And, you know, I hesitated. I was a little nervous. And she, I remember she sent me like a plant in a pot with a cut up Barbie doll with fake blood all over it and said, "Just do it." And so I thought, well, if the whole experience is going to have that kind of humor, then I'm in, and so I jumped in. And we did that, and it was a really wonderful success. And then Jeanine after that said, "What are we going to do next?" And I said, "I don't know. I just trust you." And she said, "You need to play George." So really, it really was Jeanine who brought this musical and this whole sort of what I consider a master work into my life.
Jo Reed: Weren't you scared?
Jake Gyllenhaal: Yeah. I mean… You know, I'm not that interested in most things that don't offer a sense of sort of challenge and fear. You know, I think that's one of the biggest parts of this whole experience and almost any artistic experience. I think that's a huge part of it. So there are times where I'm not nervous about what I'm doing, but most of the time I am, and most of the time I'm facing something in myself that I don't want to see or that I'm scared of and that always drives me in one way or another. Not like I'm a thrill seeker in that way, but I do believe that that's a huge part of the process. And so yeah, I was. I mean, when you hear that first piece. When you first hear "Color and Light," that song, you go, "How the hell am I going to do this?" That just like, "Red, red, red, red, red, orange," that whole part of painting.
<Musical Excerpt>
But you know, I consider that kind of discipline of learning material the best part of the process. You know, that's the time alone. That's the time behind the curtain that you get to play and make what you would call mistakes. So I just, I dove in, and I knew I had Jeanine and Jeanine, and I worked very, very intensely on the music. And I was making a movie in London, and Jeanine helped me find a number of accompanists who could play the piece, which is just, it's just a doozy for your hands as a pianist, you know. I mean, it's just like, I've seen many, many pianists, incredible ones fall, you know, in the face of this score. And I had sort of the pure accompaniment so that I could play it in the car and sing along to it. And I would work on it, you know? And I’d work on it in the car and on the way to work and on the way back and I just slowly, slowly chipped away at it and so when you have that time, and you have that focus it’s not as scary and something about music, something about playing with an orchestra is so different obviously from being on a stage in a play. You’re never alone. You know, I think that's part of what I realized through this whole process. Even when you're alone on stage, even when I am, even now, there are 16 people with me right behind me. Along with our ultimate leader there who is Chris Fenwick who is our conductor, who's incredible, and I consider him the second half of George. He's painting with the music, and all the musicians and all those instruments are the paint, which is why we have them up on the stage, which is why it was for all of us so important that the musicians stay on the stage with us in this production, because essentially they are the painting.

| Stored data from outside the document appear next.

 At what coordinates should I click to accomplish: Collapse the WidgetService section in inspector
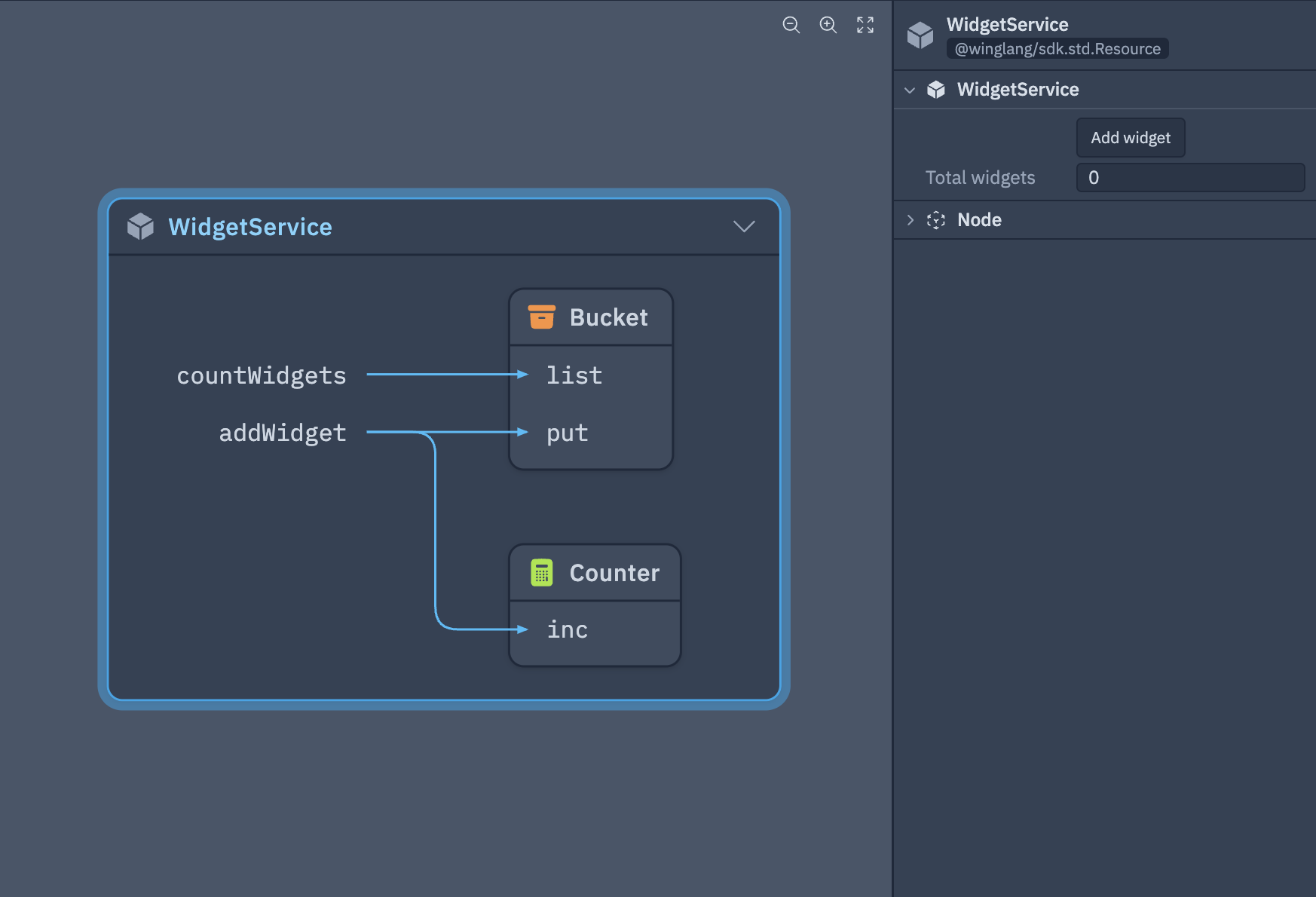click(910, 90)
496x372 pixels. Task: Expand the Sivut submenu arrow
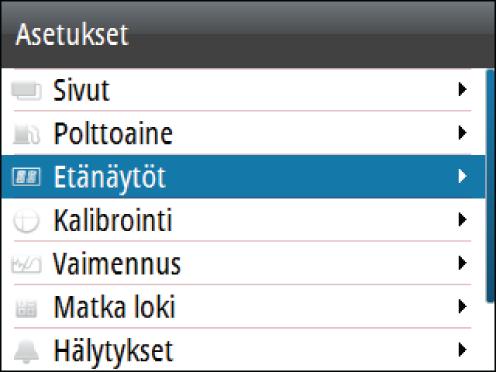462,89
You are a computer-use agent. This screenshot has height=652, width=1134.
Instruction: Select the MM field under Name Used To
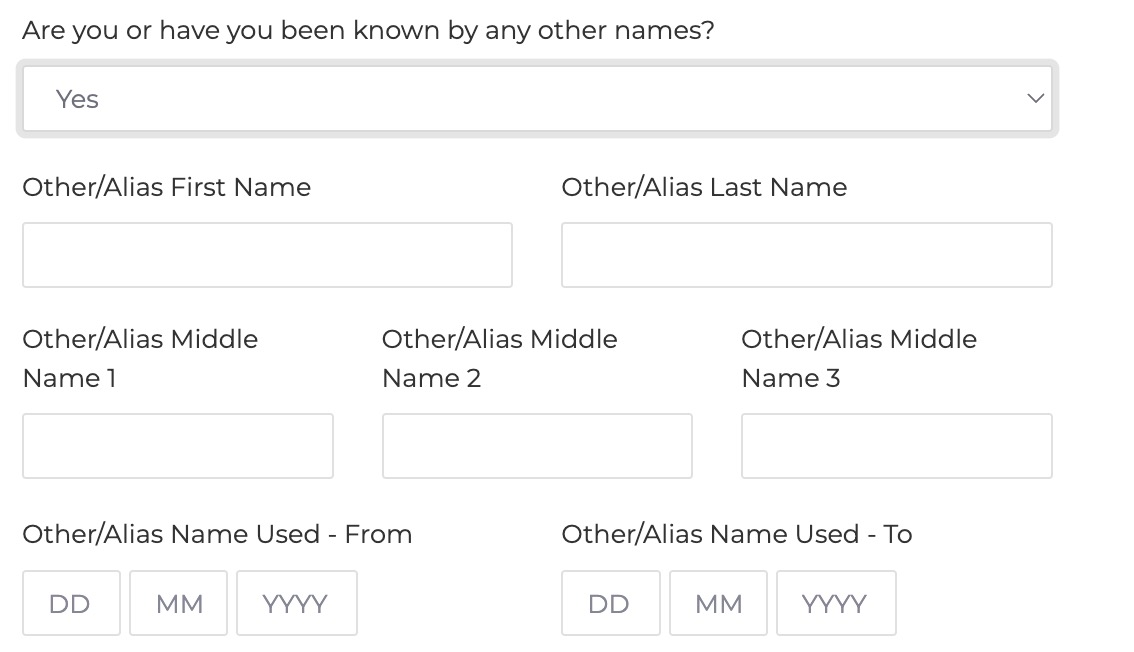point(718,602)
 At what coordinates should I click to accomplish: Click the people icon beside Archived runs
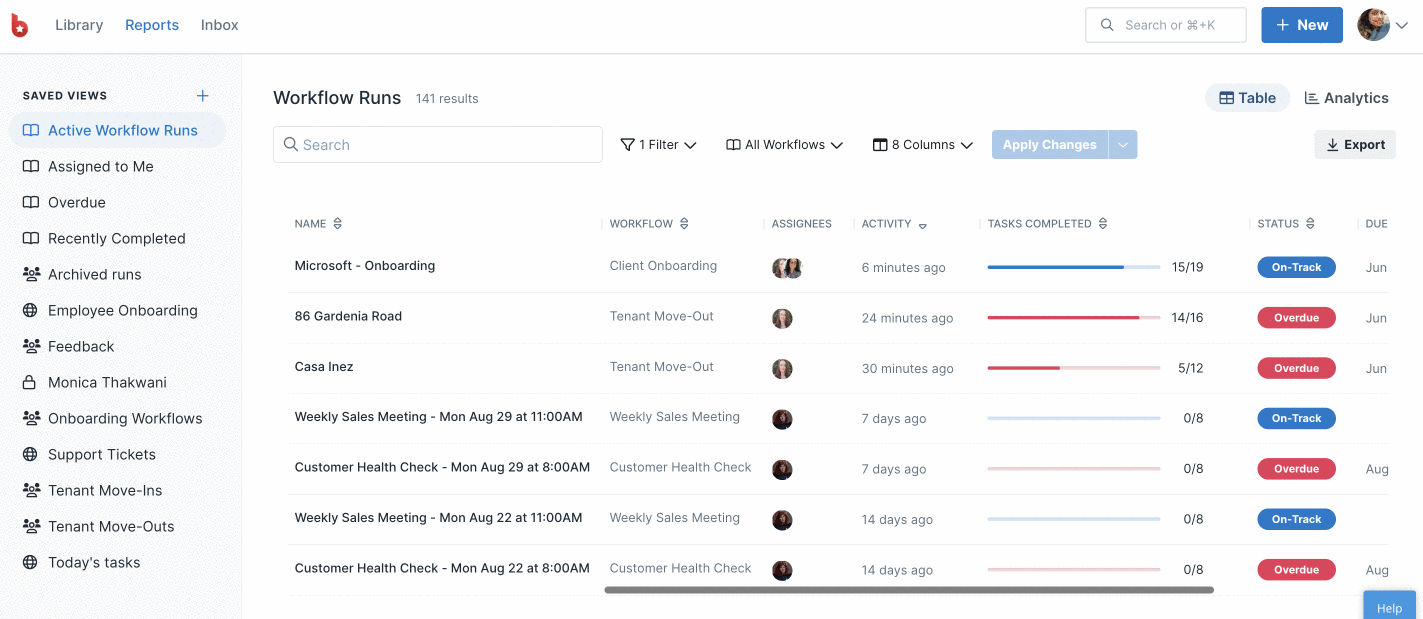(x=31, y=274)
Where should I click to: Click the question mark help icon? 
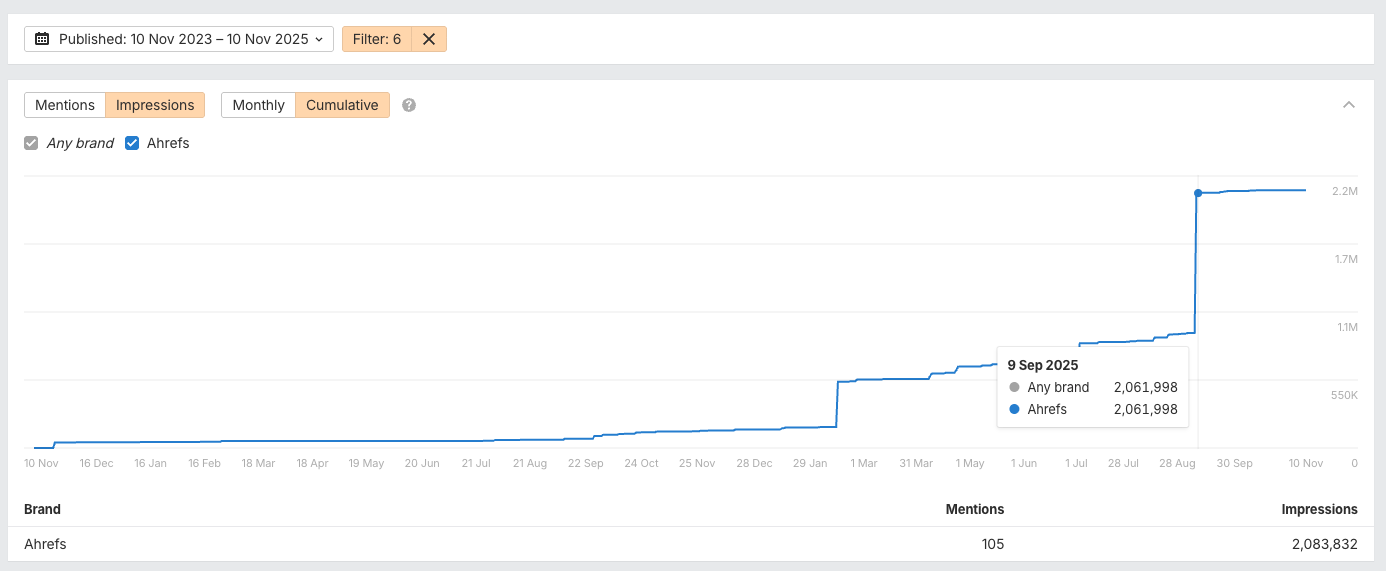point(409,105)
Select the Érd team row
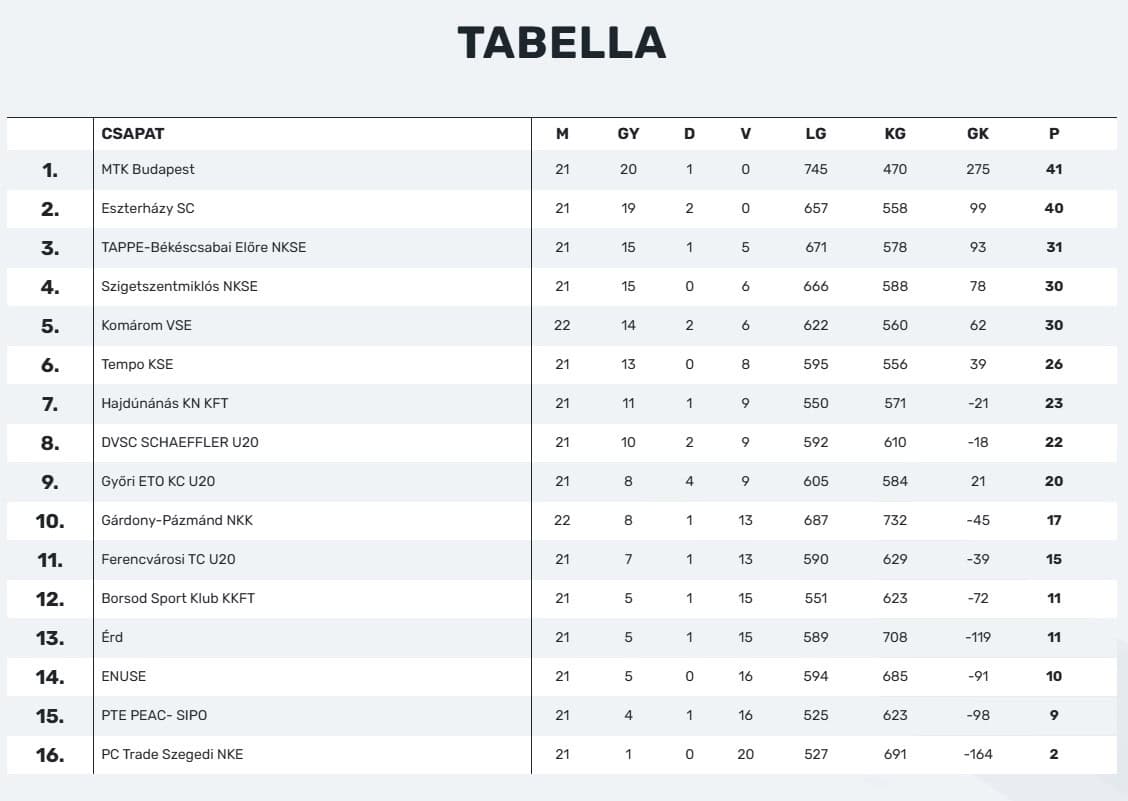1128x801 pixels. pyautogui.click(x=112, y=637)
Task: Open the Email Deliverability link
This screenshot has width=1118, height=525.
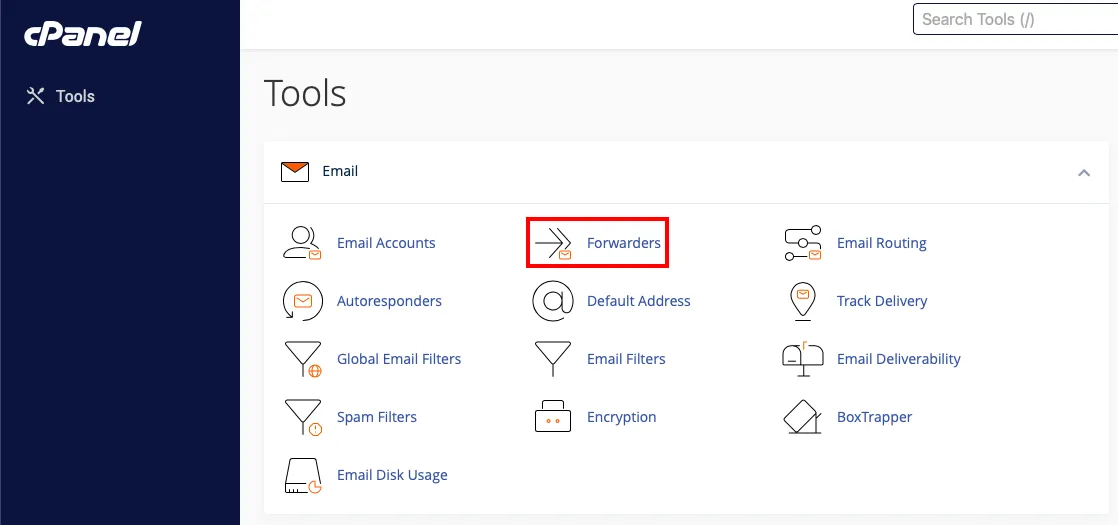Action: [x=898, y=359]
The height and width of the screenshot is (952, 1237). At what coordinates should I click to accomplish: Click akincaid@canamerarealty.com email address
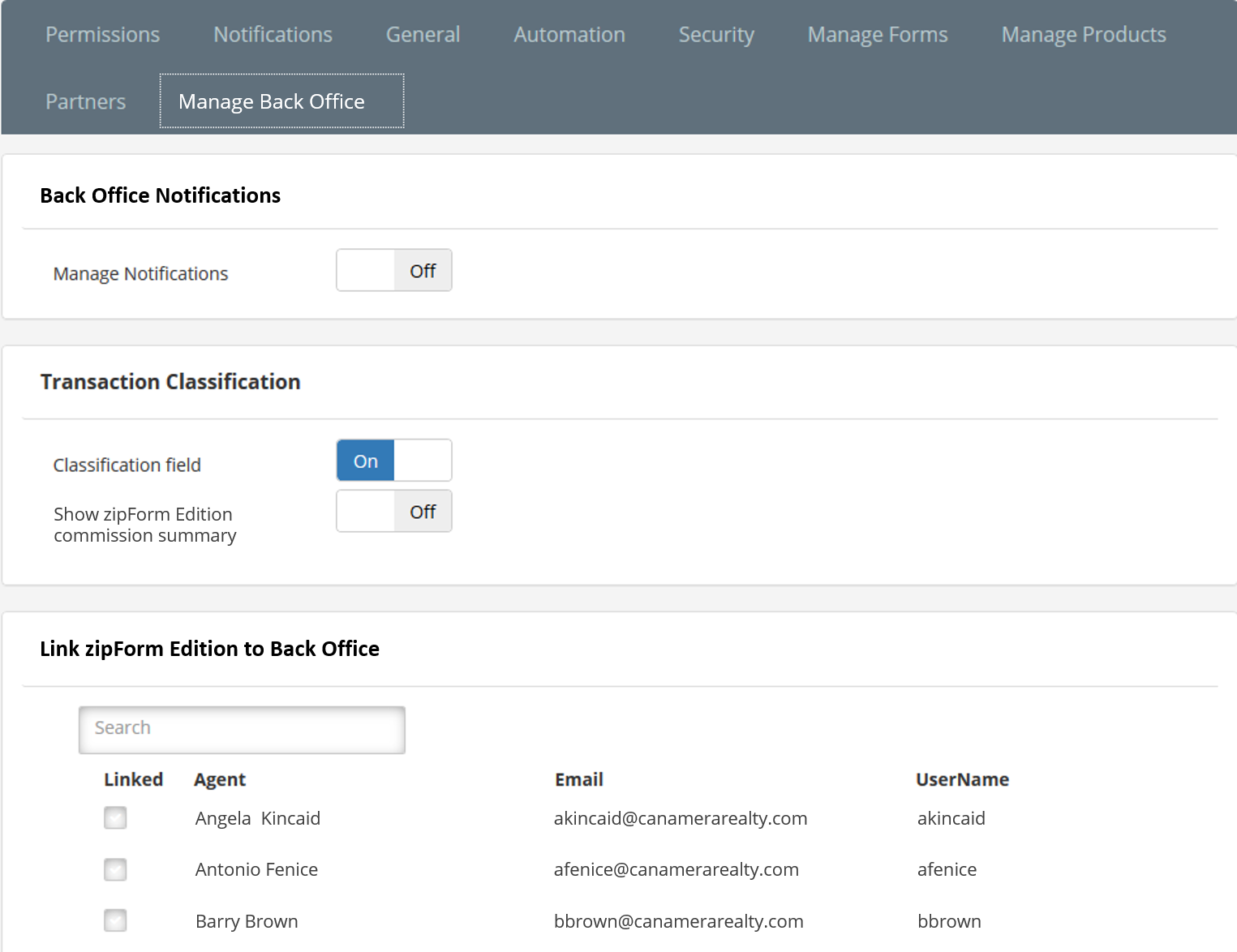pyautogui.click(x=681, y=818)
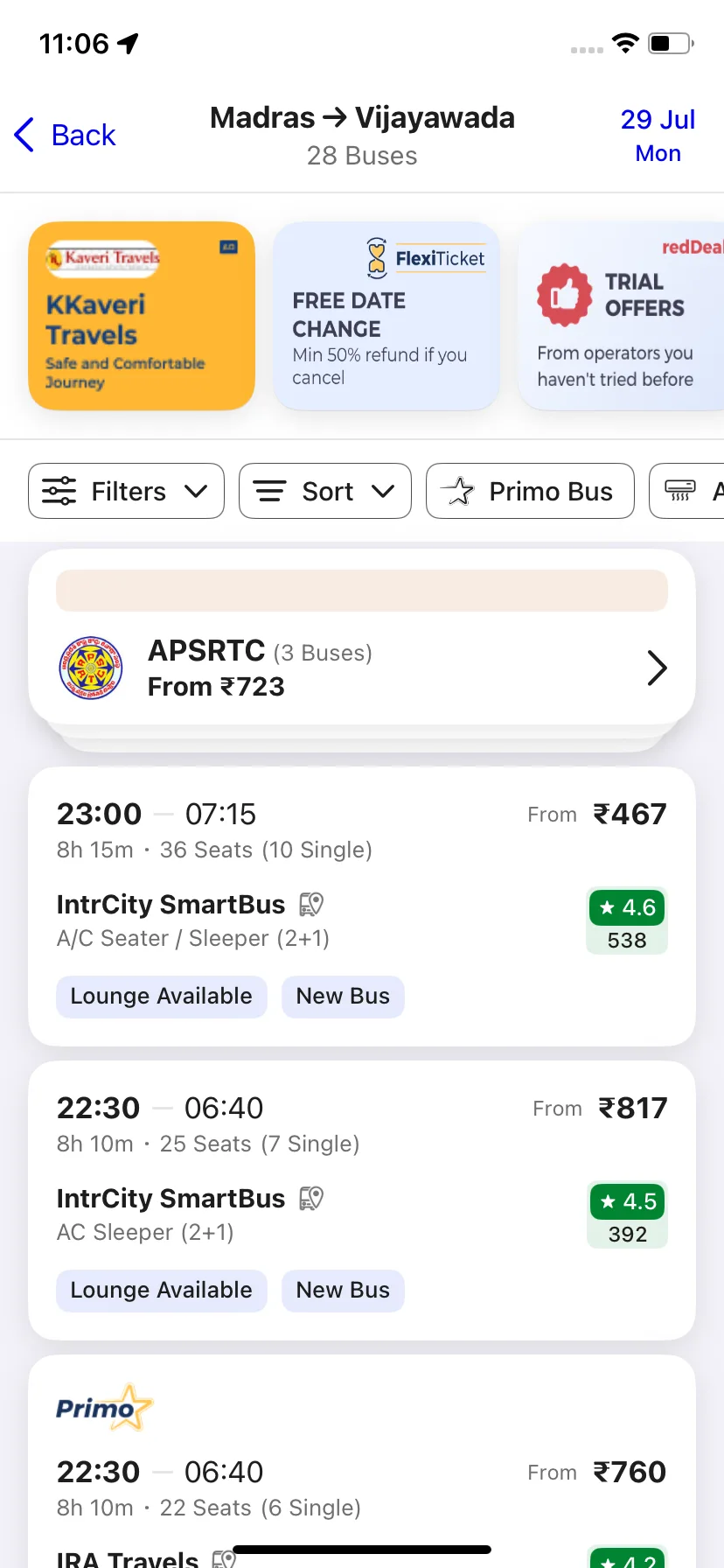The width and height of the screenshot is (724, 1568).
Task: Open the redDeal Trial Offers card
Action: point(621,316)
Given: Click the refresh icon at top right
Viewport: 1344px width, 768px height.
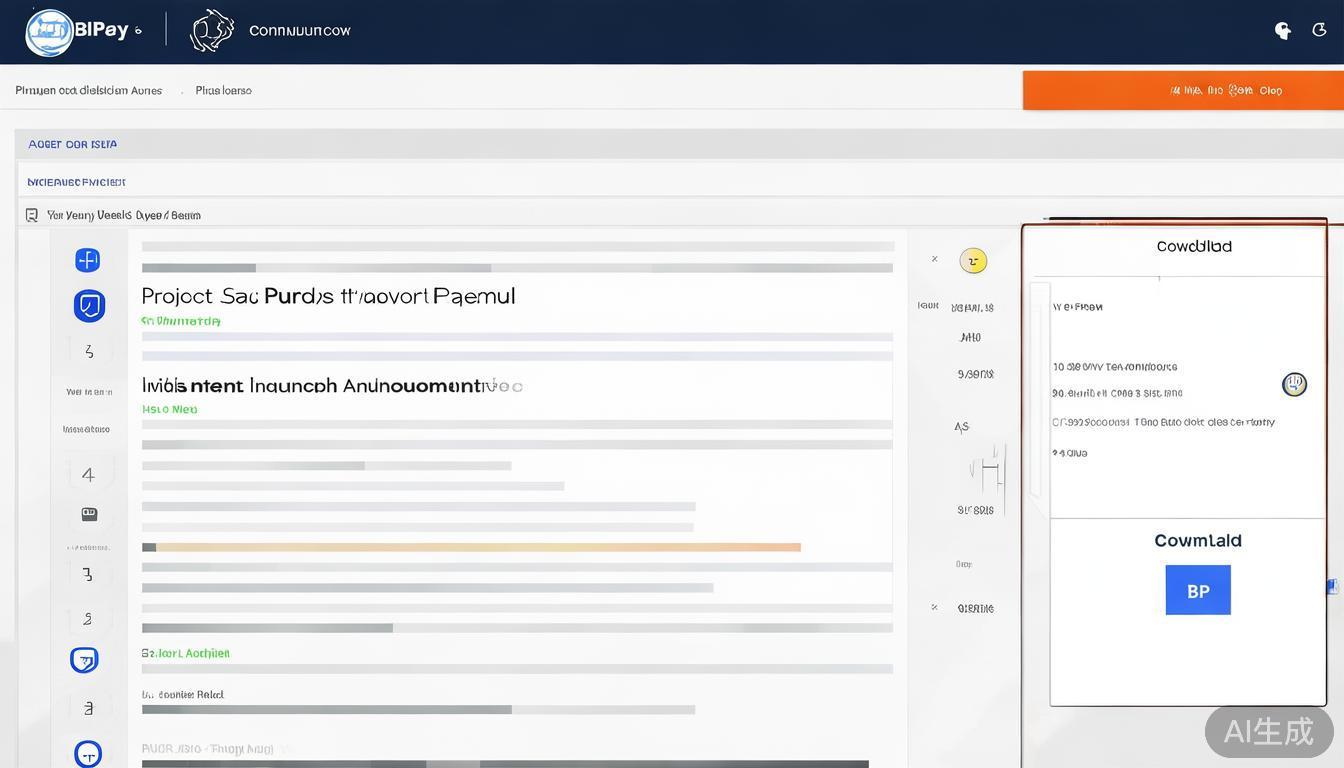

Jo Reed: It's very interesting because there is that interiority that happens as an actor as you prepare. But theater, and most particularly musical theater, I think, is so collaborative at the same time.
Jake Gyllenhaal: Yeah.
Jo Reed: And then there's that movement into, "Okay, I'm alone in the car."
Jake Gyllenhaal: Yeah.
Jo Reed: "And now I'm on the stage with, what, 40 other people."
Jake Gyllenhaal: Yes. Yeah. That's the wonderful part of it. You know, I mean, you come having done your work and then, and even having done my work, you know, I had a number of people who helped me learn the score. I keep going back to Jeanine, but she showed me how Mr. Sondheim's mind worked and explained to me the history of the entire piece and obviously, how the NEA and everybody, you know, how it was created and the madness, extraordinary madness that ensued in the process of creating this piece of genius. And but then, yeah, it's interesting to see the people who come on to do it. We did a stage reading at City Center of the show and half the cast came with us to the current production that we're doing now on Broadway, and to watch the piece move and change and grow as people move together and changed. And this entire ensemble is a very, very special one. There’s a moment at the end of the show where the character of George that I play is walked around the entire cast and every single night, I'm just beyond grateful and amazed at the group of talent that we have. The way Sondheim writes that every single character and every single instrument is given their own time and given a mind and an intention. And it's been interesting when, you know, members of the orchestra sub out, because the show changes in a way that it doesn't in many other shows. You know, you sub out different players, you know, you have a couple of people and you can kind of blend in. This show no one's allowed to really blend, except at the end when in the last end of the act in both acts those numbers at the end. But you have to be an individual very specifically inside this whole. And if one piece doesn't work, the whole thing doesn't work. So this whole cast and this whole ensemble of musicians and actors and performers and singers is the reason why I think the show is so strong.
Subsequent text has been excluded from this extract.